番狂わせ 2022年9月 刊発売
2022年9月20日 Profile : the Letters
中秋の名月が過ぎ、漸く朝晩は秋の気配を感じられるようになりましたが、皆様、いかがお過ごしでいらっしゃいますか? TVニュースを見る度に、パリへ移る前に住み、この数年来は御無沙汰しているロンドンの街並みを懐かしく思いながら、「国葬」とは一体何なのかを考えさせられる毎日です。

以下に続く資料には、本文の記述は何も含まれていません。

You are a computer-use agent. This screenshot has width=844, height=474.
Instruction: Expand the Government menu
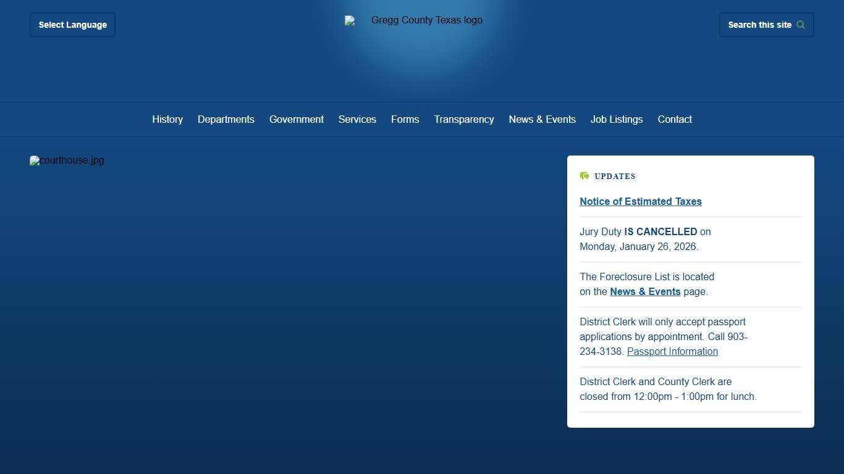click(296, 119)
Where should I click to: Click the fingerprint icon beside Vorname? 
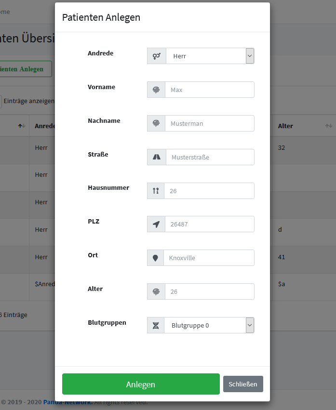pos(156,90)
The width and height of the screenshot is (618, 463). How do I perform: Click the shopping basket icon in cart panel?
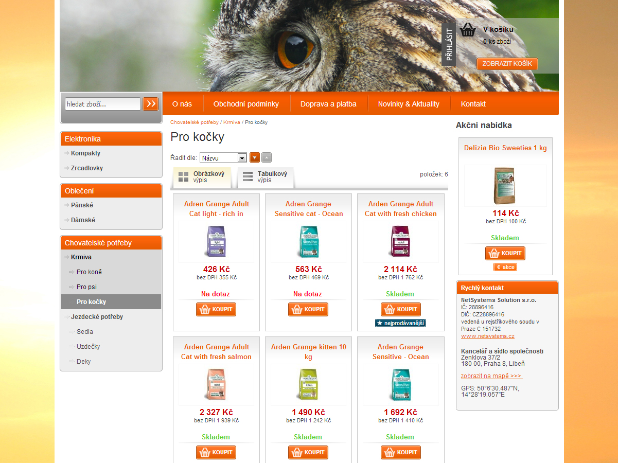[468, 30]
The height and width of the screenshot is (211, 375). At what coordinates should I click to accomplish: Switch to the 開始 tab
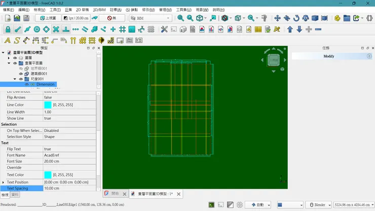pos(115,193)
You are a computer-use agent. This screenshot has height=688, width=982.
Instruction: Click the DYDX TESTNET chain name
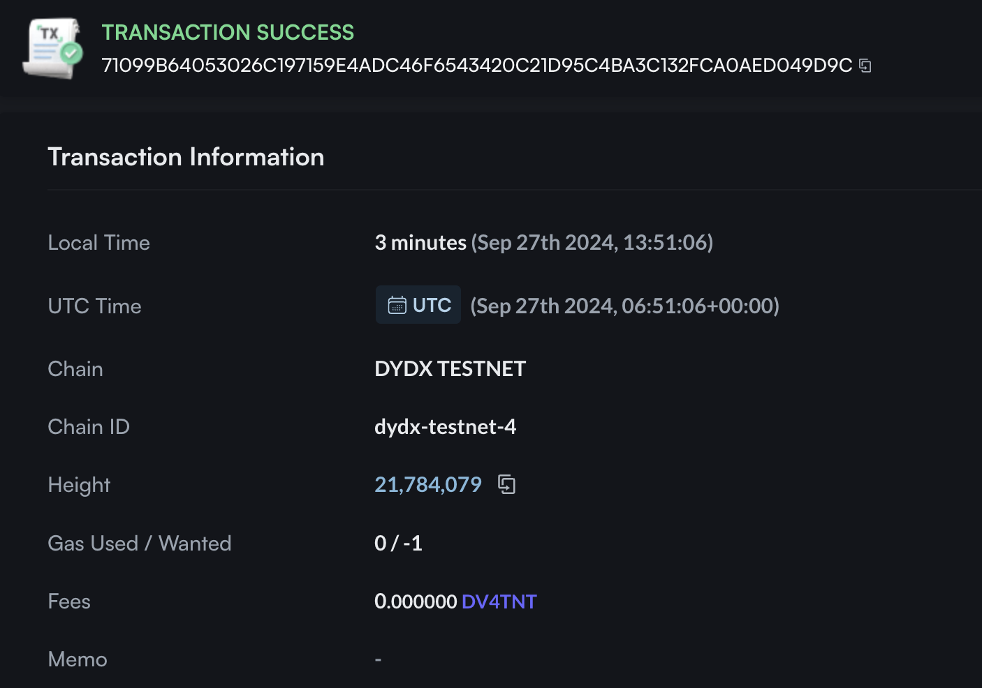click(450, 368)
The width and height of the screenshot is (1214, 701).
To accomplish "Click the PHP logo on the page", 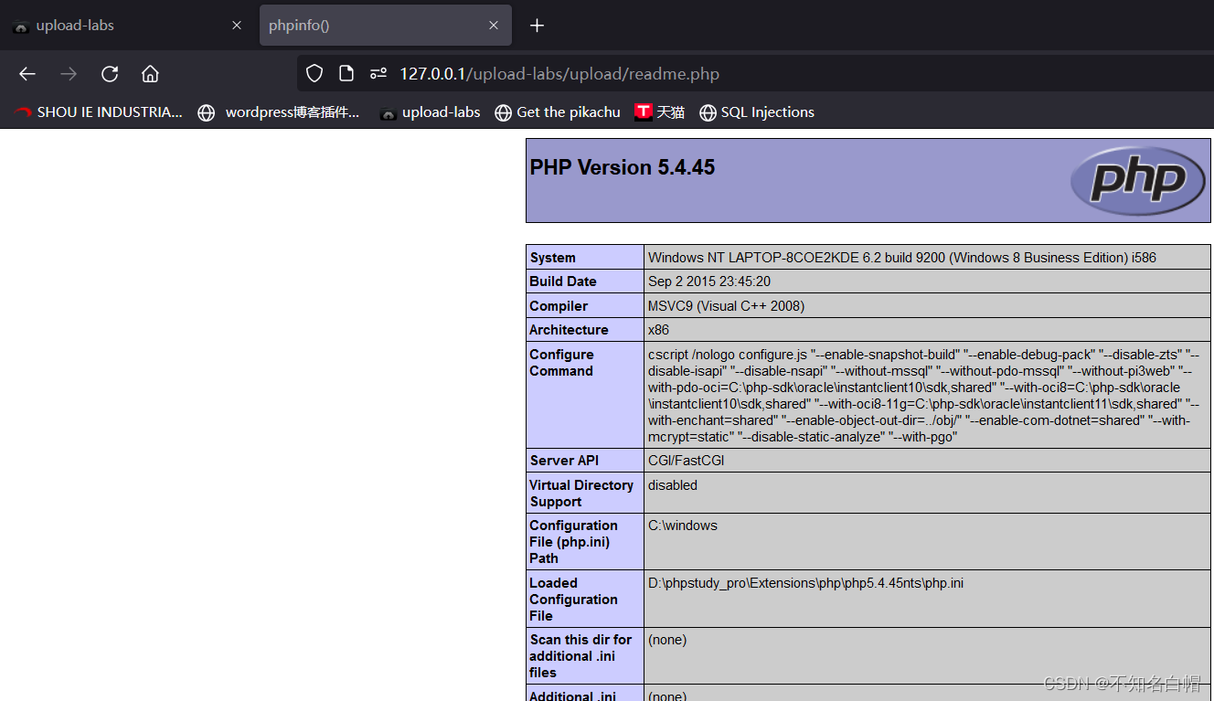I will click(1138, 181).
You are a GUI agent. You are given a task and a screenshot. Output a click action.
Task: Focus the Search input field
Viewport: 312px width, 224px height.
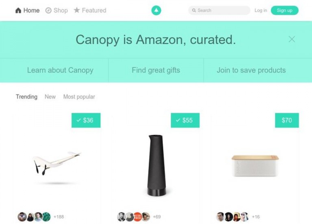point(219,10)
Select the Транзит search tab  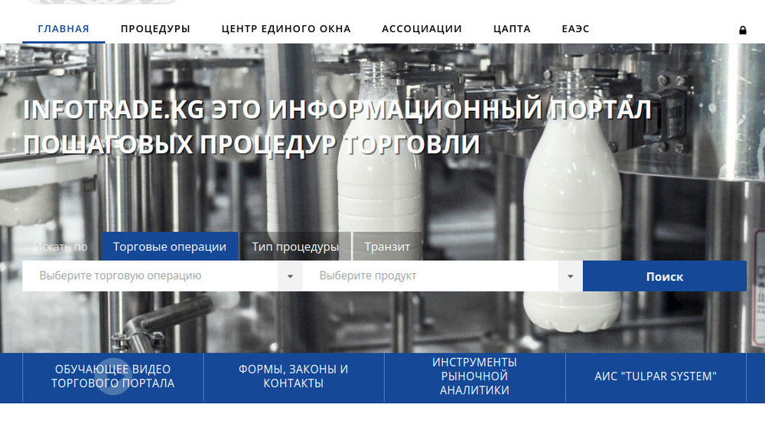pos(387,246)
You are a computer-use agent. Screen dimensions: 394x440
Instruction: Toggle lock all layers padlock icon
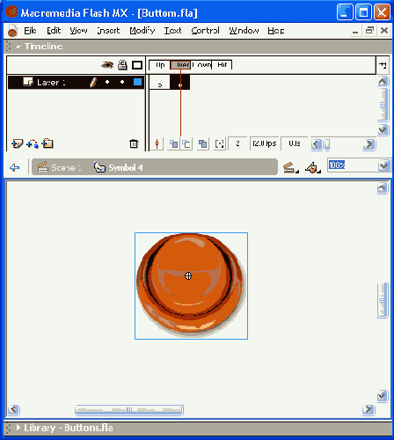[x=122, y=65]
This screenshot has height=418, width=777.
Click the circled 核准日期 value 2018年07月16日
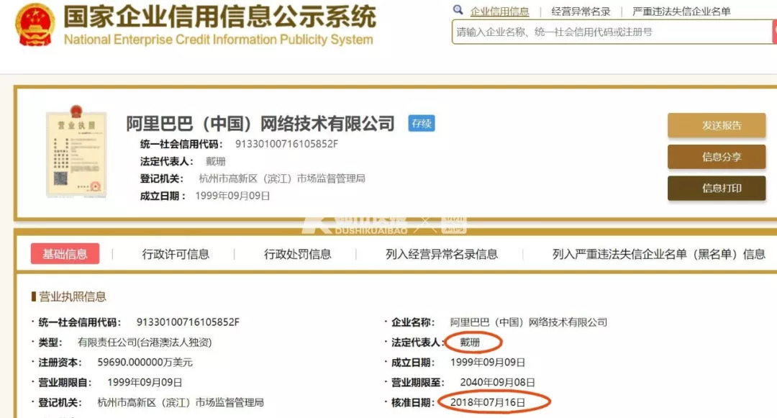pyautogui.click(x=488, y=402)
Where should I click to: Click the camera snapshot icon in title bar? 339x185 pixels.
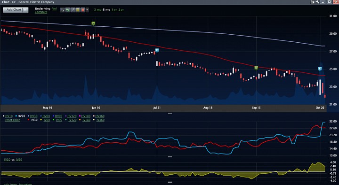[x=313, y=2]
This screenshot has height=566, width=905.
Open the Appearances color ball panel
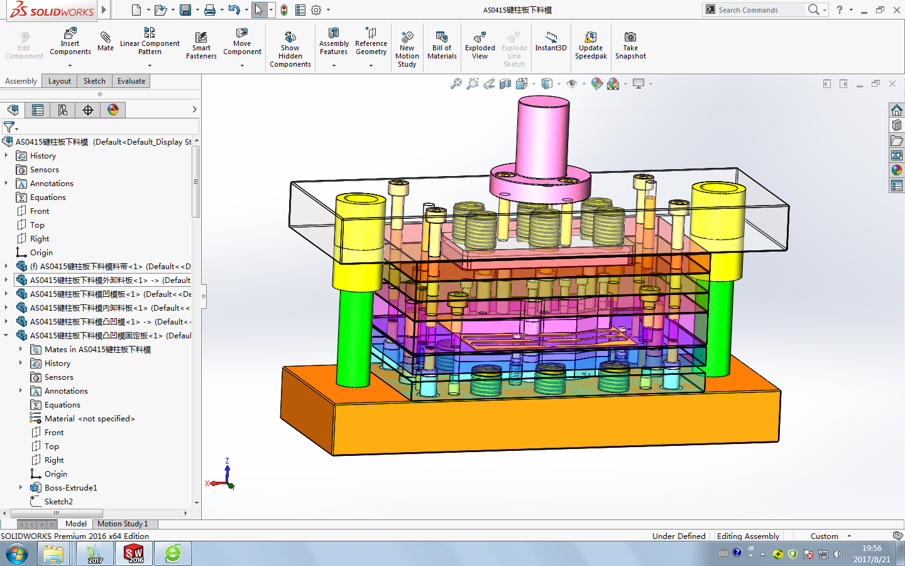pyautogui.click(x=897, y=170)
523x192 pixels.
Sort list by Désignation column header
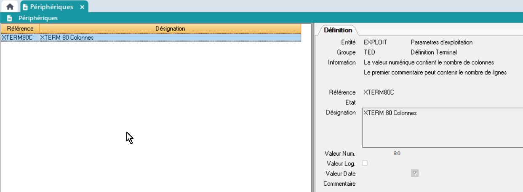170,28
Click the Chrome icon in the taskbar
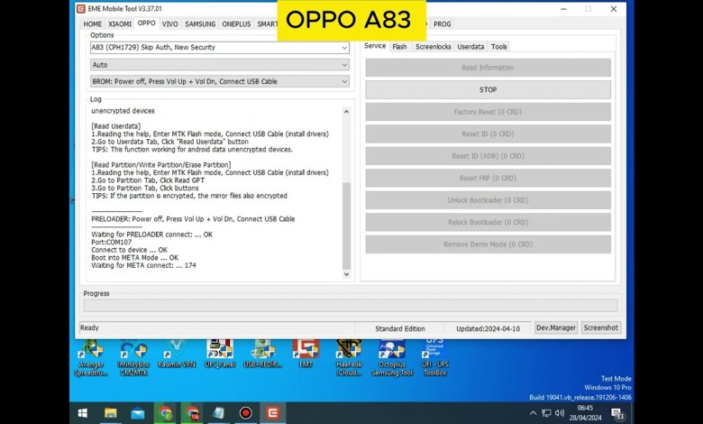Viewport: 703px width, 424px height. point(166,413)
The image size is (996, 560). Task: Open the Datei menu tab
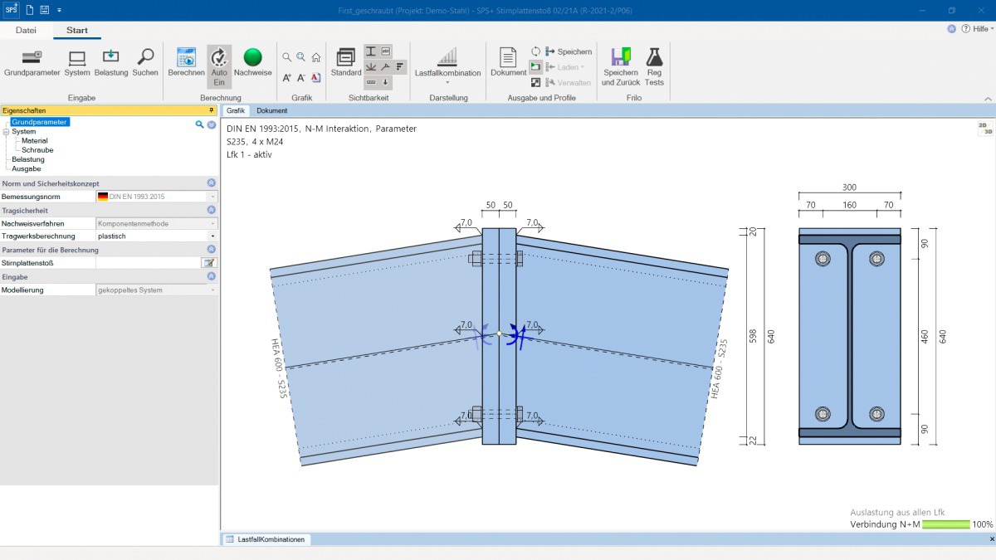click(x=26, y=30)

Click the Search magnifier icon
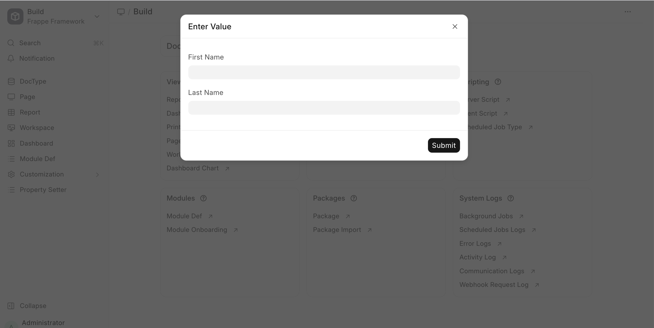tap(11, 43)
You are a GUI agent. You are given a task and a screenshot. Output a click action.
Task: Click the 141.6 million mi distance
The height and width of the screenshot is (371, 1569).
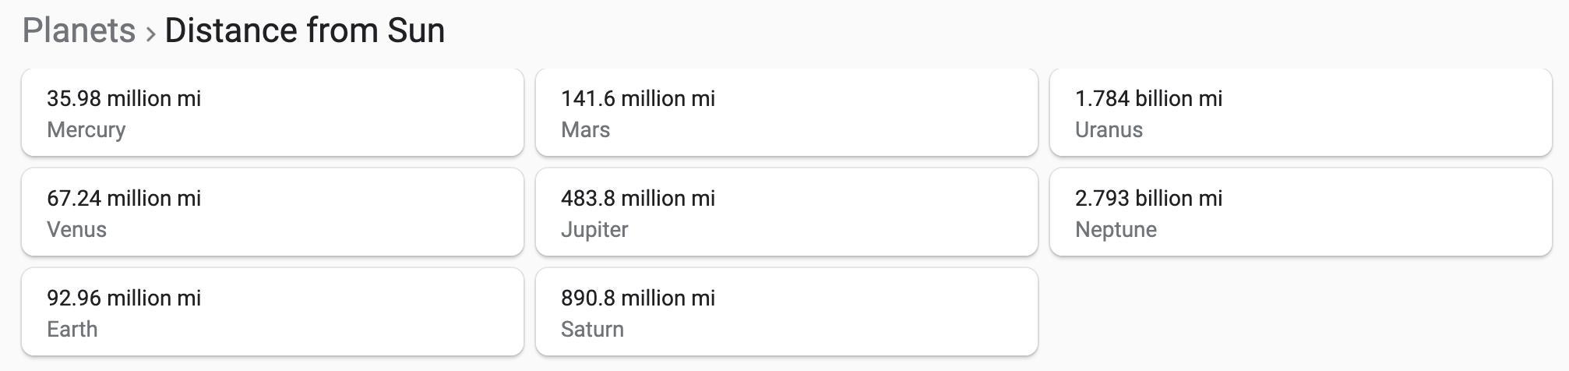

パリに戻って、「學鐙」秋号原稿の校正を済ませた8月6日夜、草津国際音楽フェスティバルからSOSの連絡が入り、オープニング・コンサートを振る予定だったポーランド人指揮者のヴィット (Antoni; WIT) 氏が負傷して来日できなくなったので助けて欲しいと頼まれました。草津にはほぼ毎年参加して、昨年は私がオープニングを務めた間柄です。ヴィット氏に予定されていたコンサートは3回・7曲で、内4曲は私にとって初めて振る曲でした。早速 PCR、4回目のワクチン接種を受け、帰日便を12日程早めて8月14日には高崎でリハーサルを開始しました。幸い群馬交響楽団も大変協力的で、壮麗で繊細な極彩色のステンド・グラスを彷彿とさせるブルックナーの第2交響曲では、重厚かつ純粋透明な音色が豊かに響き渡りました。
番狂わせの変更がない限り、12月20日頃まで日本に居る予定です。今後共、どうぞよろしくお願い申し上げます。